Copy every record below exactly.

BEGIN THE RECORDS

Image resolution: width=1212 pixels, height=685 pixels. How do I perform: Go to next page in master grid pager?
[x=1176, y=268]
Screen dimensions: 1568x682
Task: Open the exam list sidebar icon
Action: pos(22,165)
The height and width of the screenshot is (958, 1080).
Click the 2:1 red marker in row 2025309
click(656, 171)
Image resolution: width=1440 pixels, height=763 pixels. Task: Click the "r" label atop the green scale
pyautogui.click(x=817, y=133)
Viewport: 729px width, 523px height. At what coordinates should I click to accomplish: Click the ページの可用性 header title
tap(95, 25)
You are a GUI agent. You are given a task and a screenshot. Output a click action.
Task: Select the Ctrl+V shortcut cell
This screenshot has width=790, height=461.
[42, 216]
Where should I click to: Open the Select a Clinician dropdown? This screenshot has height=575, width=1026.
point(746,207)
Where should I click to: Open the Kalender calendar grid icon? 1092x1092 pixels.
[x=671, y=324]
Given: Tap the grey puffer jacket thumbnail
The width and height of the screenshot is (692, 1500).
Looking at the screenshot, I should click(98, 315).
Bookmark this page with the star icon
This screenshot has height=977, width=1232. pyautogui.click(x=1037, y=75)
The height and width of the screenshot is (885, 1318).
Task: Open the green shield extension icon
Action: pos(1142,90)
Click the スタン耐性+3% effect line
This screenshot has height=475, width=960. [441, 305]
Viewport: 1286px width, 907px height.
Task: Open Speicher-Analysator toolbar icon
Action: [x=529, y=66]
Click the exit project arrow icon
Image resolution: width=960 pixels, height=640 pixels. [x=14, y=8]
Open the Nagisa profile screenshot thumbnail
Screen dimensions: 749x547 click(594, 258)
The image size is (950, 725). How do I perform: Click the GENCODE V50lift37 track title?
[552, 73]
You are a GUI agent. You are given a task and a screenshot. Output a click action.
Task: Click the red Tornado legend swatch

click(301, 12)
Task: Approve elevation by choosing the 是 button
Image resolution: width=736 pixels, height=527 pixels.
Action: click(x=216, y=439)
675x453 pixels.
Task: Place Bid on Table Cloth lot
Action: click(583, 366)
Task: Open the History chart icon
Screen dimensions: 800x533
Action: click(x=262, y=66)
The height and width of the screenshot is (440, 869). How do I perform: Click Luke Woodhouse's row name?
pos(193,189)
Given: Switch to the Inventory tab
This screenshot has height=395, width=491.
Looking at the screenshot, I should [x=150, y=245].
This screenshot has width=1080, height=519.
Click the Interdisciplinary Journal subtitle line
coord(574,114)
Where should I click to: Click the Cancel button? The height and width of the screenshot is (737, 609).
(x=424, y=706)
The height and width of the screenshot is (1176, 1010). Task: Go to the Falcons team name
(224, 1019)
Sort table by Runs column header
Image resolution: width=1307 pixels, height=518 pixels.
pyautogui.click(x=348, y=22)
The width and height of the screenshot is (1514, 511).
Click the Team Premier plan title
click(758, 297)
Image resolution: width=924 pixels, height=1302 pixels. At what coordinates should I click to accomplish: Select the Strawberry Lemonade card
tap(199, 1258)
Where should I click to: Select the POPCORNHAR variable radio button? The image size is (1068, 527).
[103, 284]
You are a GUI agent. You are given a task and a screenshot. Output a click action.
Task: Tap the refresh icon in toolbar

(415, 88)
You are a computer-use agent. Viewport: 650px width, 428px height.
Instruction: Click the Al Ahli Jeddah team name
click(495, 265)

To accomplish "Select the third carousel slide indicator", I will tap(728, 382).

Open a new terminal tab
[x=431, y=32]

END THE RECORDS

▶ **SOLUTION**:
Image resolution: width=1212 pixels, height=685 pixels. How do I perform: Go to next page in master grid pager?
[x=1176, y=268]
Screen dimensions: 1568x682
Task: Open the exam list sidebar icon
Action: pos(22,165)
The height and width of the screenshot is (958, 1080).
Click the 2:1 red marker in row 2025309
click(656, 171)
Image resolution: width=1440 pixels, height=763 pixels. Task: Click the "r" label atop the green scale
pyautogui.click(x=817, y=133)
Viewport: 729px width, 523px height. At what coordinates should I click to accomplish: Click the ページの可用性 header title
tap(95, 25)
You are a GUI agent. You are given a task and a screenshot. Output a click action.
Task: Select the Ctrl+V shortcut cell
This screenshot has width=790, height=461.
[42, 216]
Where should I click to: Open the Select a Clinician dropdown? This screenshot has height=575, width=1026.
point(746,207)
Where should I click to: Open the Kalender calendar grid icon? 1092x1092 pixels.
[x=671, y=324]
Given: Tap the grey puffer jacket thumbnail
The width and height of the screenshot is (692, 1500).
Looking at the screenshot, I should click(98, 315).
Bookmark this page with the star icon
This screenshot has height=977, width=1232. pyautogui.click(x=1037, y=75)
The height and width of the screenshot is (885, 1318).
Task: Open the green shield extension icon
Action: pos(1142,90)
Click the スタン耐性+3% effect line
This screenshot has height=475, width=960. [441, 305]
Viewport: 1286px width, 907px height.
Task: Open Speicher-Analysator toolbar icon
Action: [x=529, y=66]
Click the exit project arrow icon
Image resolution: width=960 pixels, height=640 pixels. [x=14, y=8]
Open the Nagisa profile screenshot thumbnail
Screen dimensions: 749x547 click(594, 258)
The image size is (950, 725). How do I perform: Click the GENCODE V50lift37 track title?
[552, 73]
You are a GUI agent. You are given a task and a screenshot. Output a click action.
Task: Click the red Tornado legend swatch

click(301, 12)
Task: Approve elevation by choosing the 是 button
Image resolution: width=736 pixels, height=527 pixels.
Action: click(x=216, y=439)
675x453 pixels.
Task: Place Bid on Table Cloth lot
Action: click(583, 366)
Task: Open the History chart icon
Screen dimensions: 800x533
Action: click(x=262, y=66)
The height and width of the screenshot is (440, 869). How do I perform: Click Luke Woodhouse's row name?
pos(193,189)
Given: Switch to the Inventory tab
This screenshot has height=395, width=491.
Looking at the screenshot, I should [x=150, y=245].
This screenshot has width=1080, height=519.
Click the Interdisciplinary Journal subtitle line
coord(574,114)
Where should I click to: Click the Cancel button? The height and width of the screenshot is (737, 609).
(x=424, y=706)
The height and width of the screenshot is (1176, 1010). Task: Go to the Falcons team name
(224, 1019)
Sort table by Runs column header
Image resolution: width=1307 pixels, height=518 pixels.
pyautogui.click(x=348, y=22)
The width and height of the screenshot is (1514, 511).
Click the Team Premier plan title
click(758, 297)
Image resolution: width=924 pixels, height=1302 pixels. At what coordinates should I click to accomplish: Select the Strawberry Lemonade card
tap(199, 1258)
Where should I click to: Select the POPCORNHAR variable radio button? The image size is (1068, 527).
[103, 284]
You are a GUI agent. You are given a task and a screenshot. Output a click action.
Task: Tap the refresh icon in toolbar

(415, 88)
You are a computer-use agent. Viewport: 650px width, 428px height.
Instruction: Click the Al Ahli Jeddah team name
click(495, 265)

To accomplish "Select the third carousel slide indicator", I will tap(728, 382).

Open a new terminal tab
[x=431, y=32]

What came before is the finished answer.